I pendolari perdono i treni

SANNAZZARO.Lavori in corso sulla tratta Zinasco-Cava e la linea ferroviaria Pavia-Sannazzaro-Mede-Alessandria si pacca in due: dal capoluogo piemontese a Sannazzaro si viaggia in treno; da Sannazzaro a Pavia in autopullman.
Nulla da eccepire, visto che si tratta di un'emergenza; se non fosse che gli orari dei bus sostitutivi in partenza dalla stazione di Pavia non coincidono affatto con quelli precedenti dei treni.
Il risultato? Coincidenze perse da parte dei viaggiatori in arrivo da Milano e diretti in Lomellina, disagi in stazione, lunghe attese per aspettare le corse successive dopo una giornata di lavoro.

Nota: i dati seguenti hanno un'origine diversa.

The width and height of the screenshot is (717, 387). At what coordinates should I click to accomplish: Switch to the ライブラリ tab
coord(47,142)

Sino a quando durerà il 'calvario"? Trenitalia non ha ancora fatto sapere quando la linea ferroviaria tornerà attiva con i soli treni.

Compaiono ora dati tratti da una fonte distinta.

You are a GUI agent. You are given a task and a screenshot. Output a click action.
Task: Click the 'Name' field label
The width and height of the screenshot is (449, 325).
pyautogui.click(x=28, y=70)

Certo è che, se il periodo di ferie ha attutito i disagi per la vistosa riduzione numerica di passeggeri, con il ritorno alla normalità e con l'inizio imminente delle scuole, il perdurare di tale inconveniente potrebbe diventare fenomeno esplosivo.
Del caso si sta occupando il Comitato Pendolari Pv-Al che si è fatto promotore di una richiesta risolutrice, già inoltrata ai vertici del comprensorio ferroviario di Torino, da cui dipende la linea ferrata lomellina.
Il problema è soprattutto serale: il bus sostitutivo del treno delle ore 18,15 in partenza da Pavia, parte ogni sera cinque minuti prima togliendo la possibilità ai pendolari in arrivo da Milano Centrale di servirsi del servizio su gomma.
I pendolari sono pertanto costretti ad attendere la corsa successiva. Al disagio derivante della mancata coincidenza serale va poi aggiunta anche la soppressione definita 'immotivata" della corsa in partenza da Pavia delle ore 19,15.
Chi arriva da Milano in quella fascia di massima criticità, una volta a Pavia deve attendere l'ultimo bus in partenza per la Lomellina, fissato alle ore 20,10 con arrivo a Sannazzaro per il tanto discusso cambio 'bus-treno" solo alle ore 20,45 ed al capolinea di Alessandria alle 21,38. Insomma, un'ora e mezza per un tragitto non più lungo di 45 chilometri.
Roberto Binelli, che del Comitato Pendolari Pavia-Alessandria è il portavoce, commenta: 'Aver cambiato gli orari senza il rispetto delle abituali coincidenze comporta, da oltre un mese, un pesante disagio generale, specie per coloro che sono fuori casa dal mattino presto per lavoro. Ma significa anche andare contro i principi del 'codice etico" ed ai principi espressi dalla Carta dei Servizi che Trenitalia ha fatto propri già dall'anno passato".
Ed infine: 'Abbiamo avanzato richiesta perché vengano ripristinati i bus da Pavia con orari uguali a quelli precedenti dei treni. Il fabbisogno dei pendolari si concentra soprattutto in quelle ore che Trenitalia ha invece ora reso maggiormente critiche".